Natural Mergesort

**KONI** · 04-10-2007

iMalc wrote that you need 200% more space than the original array, since you need two temporary arrays, that you alternately write to (depending on the condition he explained). When you arrive at the end of your original array, you merge the two temporary arrays according to his criteria and then start again, at the beginning of the input array, until you only write to one temporary array only (in which case the numbers are sorted).

**KONI** · 04-10-2007

To complete my sorting algorithm collection, I tried implementing the natural mergesort that iMalc suggested, following the exact description he gave in this thread (code is below here). The thing is that this is incredibly slow, 0.87 seconds on an array of size 10k compared to bubbleSort that performed in 0.86 seconds on the same values.

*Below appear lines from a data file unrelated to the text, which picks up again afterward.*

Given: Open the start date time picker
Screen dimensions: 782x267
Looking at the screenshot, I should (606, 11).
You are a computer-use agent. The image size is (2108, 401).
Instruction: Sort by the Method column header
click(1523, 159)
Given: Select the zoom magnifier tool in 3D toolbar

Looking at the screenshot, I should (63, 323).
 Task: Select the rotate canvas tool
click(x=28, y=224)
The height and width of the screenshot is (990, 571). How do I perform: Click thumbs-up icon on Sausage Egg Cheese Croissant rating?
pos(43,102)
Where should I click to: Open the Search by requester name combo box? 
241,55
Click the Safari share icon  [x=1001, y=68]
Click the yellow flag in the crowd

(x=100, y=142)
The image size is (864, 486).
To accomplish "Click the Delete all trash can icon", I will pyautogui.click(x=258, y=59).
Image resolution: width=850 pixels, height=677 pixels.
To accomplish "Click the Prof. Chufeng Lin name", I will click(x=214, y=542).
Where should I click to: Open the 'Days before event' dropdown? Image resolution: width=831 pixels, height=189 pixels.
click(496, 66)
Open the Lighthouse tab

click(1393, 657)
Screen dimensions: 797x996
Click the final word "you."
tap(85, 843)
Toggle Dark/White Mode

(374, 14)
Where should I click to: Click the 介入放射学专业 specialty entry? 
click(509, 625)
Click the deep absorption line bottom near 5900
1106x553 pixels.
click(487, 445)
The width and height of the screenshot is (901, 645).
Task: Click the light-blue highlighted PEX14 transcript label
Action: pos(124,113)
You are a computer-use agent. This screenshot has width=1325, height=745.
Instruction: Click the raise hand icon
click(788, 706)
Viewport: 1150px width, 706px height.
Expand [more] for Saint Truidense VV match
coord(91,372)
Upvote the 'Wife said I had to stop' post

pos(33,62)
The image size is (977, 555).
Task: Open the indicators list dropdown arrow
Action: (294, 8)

A classic mergeSort takes 0.0 seconds (value to small to be visible) for the same values.

I wonder if I have a mistake in my code (I tested it with debugging and it works just as expected) or is that thing really that slow ??

Code:

static void naturalMerge(int **in, int *out, size_t size, int *tmpSize);

void naturalMergeSort(int *array, int size)
{
    int i = 0;
    /* switchArray points alternately to our 2 tmp arrays */
    int switchArray;

    /* two temporary arrays */
    int **tmp;

    /* two index, one for each temporary array */
    int index[2];

    tmp = malloc(2 * sizeof(*tmp));
    tmp[0] = malloc(size * sizeof(**tmp));
    tmp[1] = malloc(size * sizeof(**tmp));

    do
    {
        /* reset everything to the start */
        i = 0;
        switchArray = 0;
        index[0] = 0;
        index[1] = -1;

        /* write the first element of our array into the first tmp array */
        tmp[switchArray][index[switchArray]] = array[i];
        for (i = 1; i < size; i++)
        {
            /* check if we can still build a monotonic sequence */
            if (array[i] >= tmp[switchArray][index[switchArray]])
            {
                tmp[switchArray][++index[switchArray]] = array[i];
            }
            else
            {
                switchArray = (++switchArray)&#37;2;
                tmp[switchArray][++index[switchArray]] = array[i];
            }
        }
        /* merge the two temporary arrays into our original array */
        naturalMerge(tmp, array, size, index);
    } while (index[1] != -1);
    free(tmp[0]);
    free(tmp[1]);
    free(tmp);
}

/**
 * in[0] and in[1] are our two temporary arrays we want to merge
 * out is the original array the two temporary arrays are merged into
 * size is the size of the original array
 * tmpSize is the size of in[0], in[1]
 */

void naturalMerge(int **in, int *out, size_t size, int *tmpSize)
{
    int i, j = 0, k = 0;
    for (i = 0; i < size; i++)
    {
        if (j > tmpSize[0] || k > tmpSize[1])
            break;
        if(in[0][j] < in[1][k])
        {
            out[i] = in[0][j++];
        }
        else
        {
            out[i] = in[1][k++];
        }
    }

    while (j <= tmpSize[0])
        out[i++] = in[0][j++];

    while (k <= tmpSize[1])
        out[i++] = in[1][k++];
}

**iMalc** · 04-10-2007

Actually I left one thing out of my description.
When merging the two arrays back into one, you have 3 cases:

1. Both items in the front of the queues are higher than the last item added to the merged queue. In this case it is obviously best to add the smaller of the two to the merged queue.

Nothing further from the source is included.